Each Monday morning, I look forward to her videos and ready myself to be consumed by another thrift haul or cooking video. Because I know for the next 20 odd minutes, I’ll be grinning widely and laughing light-heartedly. It’s escapism rooted in reality. It’s similar to my life; only better.
YouTube is fast becoming a cesspit for drama, and while many of Emma’s friends (and ex-friends) have been embroiled in drama, she has avoided the brunt of it. When James Charles made headlines with the Tati Westbrook scandal, she unfollowed and distanced herself from him. The same went for fellow YouTubers Summer McKeen and Hannah Meloche: after being called out for racism, Emma quietly left that scene.

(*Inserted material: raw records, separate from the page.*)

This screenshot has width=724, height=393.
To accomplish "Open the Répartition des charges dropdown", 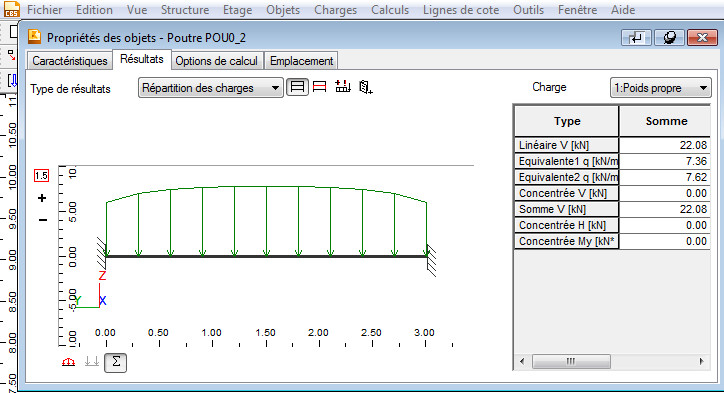I will click(x=211, y=88).

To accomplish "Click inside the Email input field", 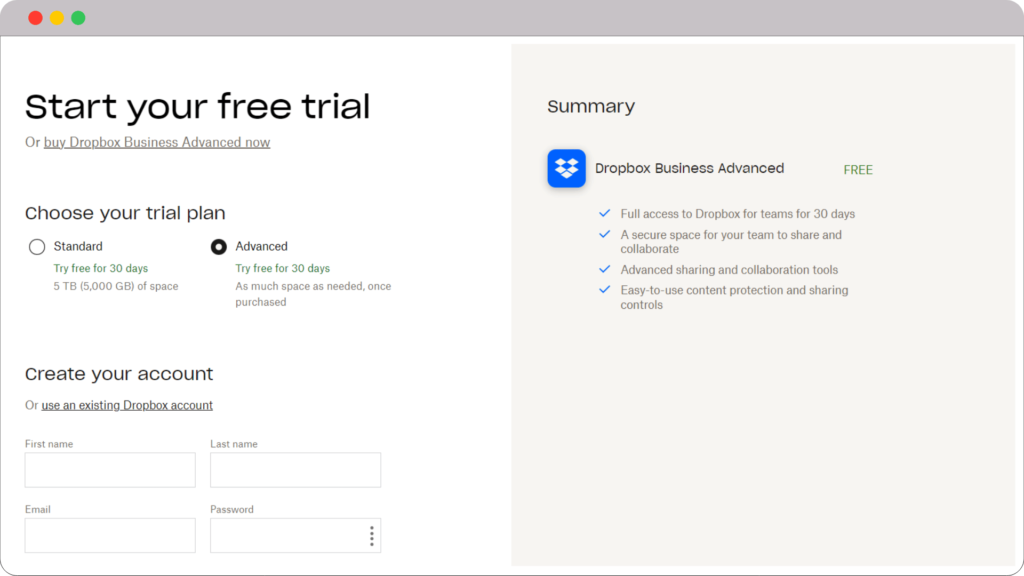I will point(109,535).
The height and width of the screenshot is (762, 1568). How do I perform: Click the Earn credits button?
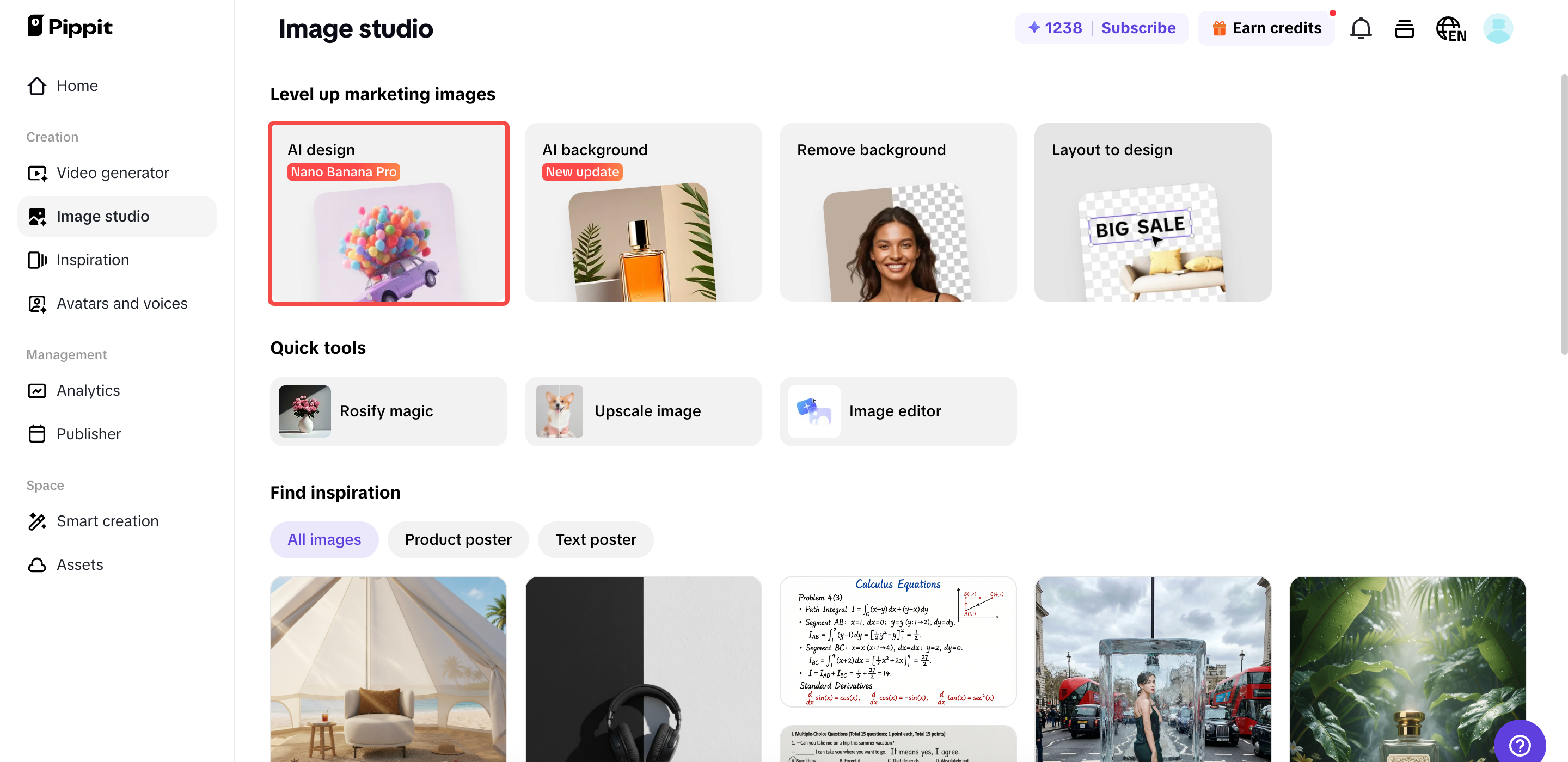1266,28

It’s all too easy to point to her unbothered, happy-go-lucky personality as the reason she’s so beloved. Her white privilege and yes – pretty privilege – make it easy for her to be marketed as the new frontier of cool. There’s almost a vulnerability scam that’s witnessed on her YouTube. We know about her bowel movements and her embarrassing first kiss, we listen in on calls with her parents and hear her talk about her periods. But ultimately, we still don’t know much about her.
Could it be that this near-perfect blank canvas of a celebrity allows her followers to project whatever they want on to her? She’s cleverly manufactured a sustainable image of herself without technically labelling herself as such. While recent collaborations have been with brands like Allbirds, TheRealReal and Levi’s sustainability campaign, she still partners with fast fashion brands like Princess Polly and Macy’s. Emma’s also a massive thrift shopper, but counters that by promoting wasteful haul culture. Perhaps this is a positive thing – it recognises the journey of sustainability many are on; one that’s imperfect and prone to challenges.
But with Emma’s lack of voice when it comes to political and social justice issues, it makes me wonder if it’s just a strategic move to avoid confrontation and keep her shiny image intact. But do I blame her? No. Watching her YouTube contemporaries fall over like chess pieces proves to be warning enough for what happens when someone steps out of line.
And besides: I watch Emma to take a break from the big, bad, terrifying world. I don’t expect to get my political news from a YouTuber whose videos revolve around fast food taste tests and attempting TikTok dances.
Celebrities – especially stars that found fame at a young age – should be entitled to some skerrick of privacy. We’ve seen what happens when we place young female figures simultaneously on a pedestal and under a microscopic lens.
“Don’t know if I wanna be Emma or be best friends with Emma,” one commenter muses on a video that sees the YouTuber weigh in on late 2020 fashion trends.
And maybe – when it comes to what influencers should offer – that’s enough.